Goal of the exercise: Reproduce the records below word for word, omitting the pictures.
BEGIN Data shown
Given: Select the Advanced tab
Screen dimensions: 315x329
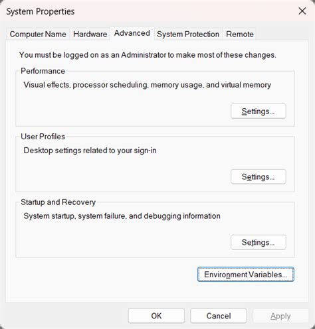Looking at the screenshot, I should 132,33.
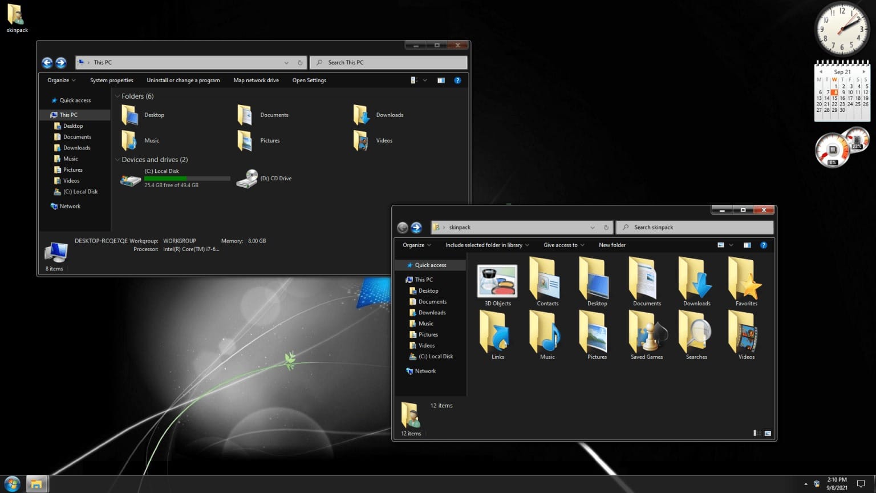Viewport: 876px width, 493px height.
Task: Open the Start menu
Action: pyautogui.click(x=11, y=483)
END Data shown
Finished answer:
Given: Select the Advanced tab
Screen dimensions: 315x329
Looking at the screenshot, I should 132,33.
Viewport: 876px width, 493px height.
Task: Open the Start menu
Action: pyautogui.click(x=11, y=483)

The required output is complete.